====== Task material

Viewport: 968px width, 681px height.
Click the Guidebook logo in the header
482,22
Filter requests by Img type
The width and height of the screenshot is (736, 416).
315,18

============

## Aim of the exercise
Return each line of the data exactly as it was given.

## Answer box
Viewport: 968px width, 681px height.
Click the Guidebook logo in the header
482,22
Filter requests by Img type
The width and height of the screenshot is (736, 416).
315,18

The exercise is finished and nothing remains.